Malheureusement, j’en sais très peu sur la formation qui est offerte à l’Agence des services frontaliers du Canada et sur la mesure dans laquelle les responsables assurent le suivi de la formation qu’ils offrent pour voir si elle est effectivement mise en œuvre et si elle est efficace. Il est très difficile de formuler un commentaire. Je pense qu’une plus grande transparence concernant la formation que reçoivent les agents des services frontaliers ainsi qu’une surveillance et un examen indépendants de cette formation ne seraient que bénéfiques. C’est une mesure que l’agence devrait, je l’espère, accueillir favorablement. La formation des agents d’application de la loi est extrêmement importante dans n’importe quel contexte. Il est également vrai que les organismes qui participent à cette formation doivent faire l’objet d’une surveillance indépendante et d’un examen indépendant visant à s’assurer qu’ils donnent la formation de façon exemplaire. C’est difficile à commenter. Il est très difficile de savoir quelle formation est offerte à l’Agence des services frontaliers du Canada parce que, dans la plupart des cas, elle n’est pas divulguée publiquement, et il est très difficile d’obtenir de l’information à ce sujet.
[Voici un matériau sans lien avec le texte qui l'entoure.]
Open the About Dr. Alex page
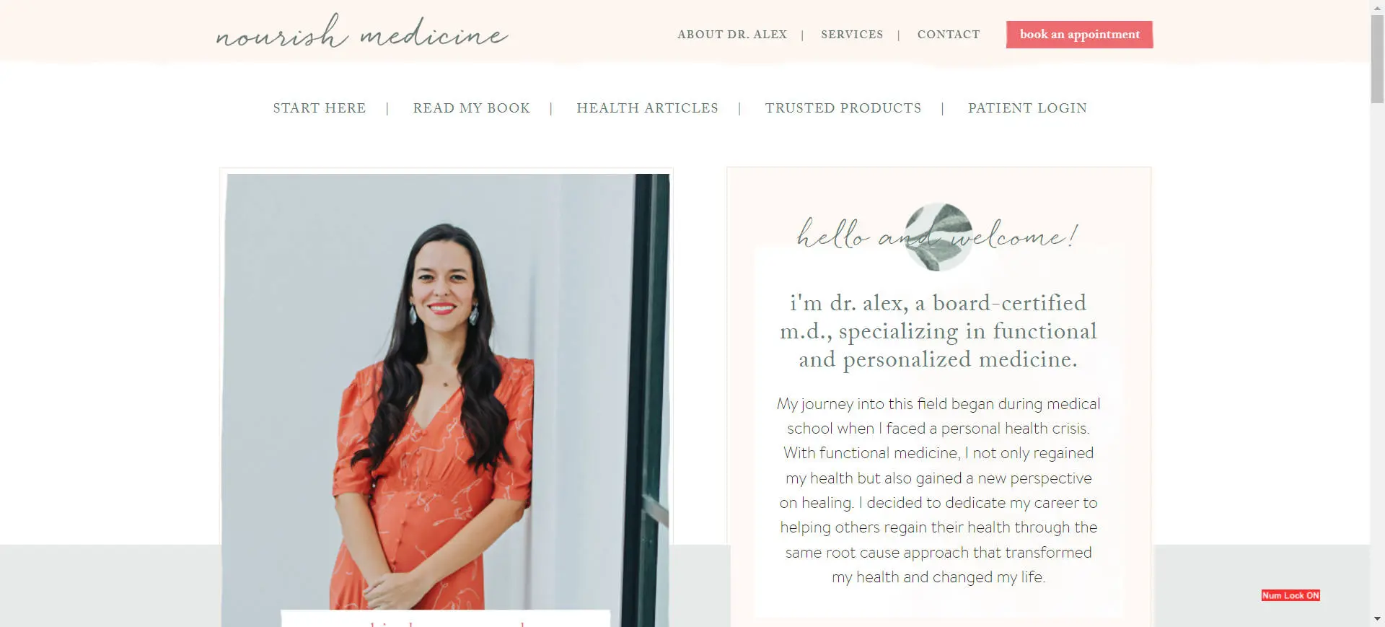tap(732, 35)
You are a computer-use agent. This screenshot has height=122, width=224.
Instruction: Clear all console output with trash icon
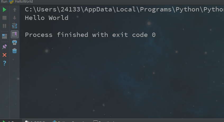click(15, 51)
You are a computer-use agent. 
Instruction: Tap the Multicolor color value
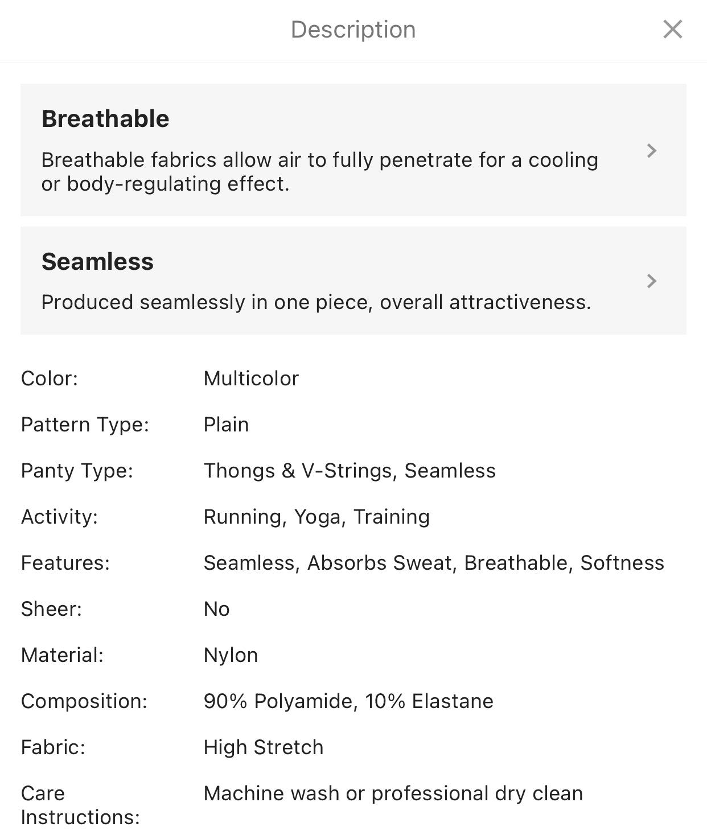[x=251, y=379]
Le président : Je tiens à remercier tous nos témoins d’aujourd’hui, mais, en ce moment, nos deux témoins ici présents, M. Goold et Me St. Germain. Il s’agit de la dernière audience où des témoins comparaissaient devant nous, et je tiens à vous remercier tout particulièrement, Me St. Germain et le Centre canadien de protection de l’enfance, de nous avoir rappelé, comme vous l’avez fait dans votre déclaration préliminaire, qu’il ne s’agit pas seulement d’une discussion sur les libertés civiles et les droits à la vie privée. Elle se déroule dans le contexte de la réglementation de méfaits connus, dont certains sont très graves. Je vais équilibrer cela en disant, comme M. Goold et d’autres témoins l’ont souligné, qu’en même temps, quel que soit le régime en place, il doit être pratique et défendable. Merci d’avoir été des nôtres.
Notre prochaine réunion aura lieu le lundi 13 juin, à 14 heures, alors que nous procéderons à l’étude article par article du projet de loi. Je rappelle aux députés qui souhaitent proposer des amendements qu’ils sont invités à consulter le bureau du légiste du Sénat afin de s’assurer qu’ils sont rédigés dans le format approprié et dans les deux langues officielles. Sur ce, je remercie mes collègues du comité et nos témoins. La séance est levée.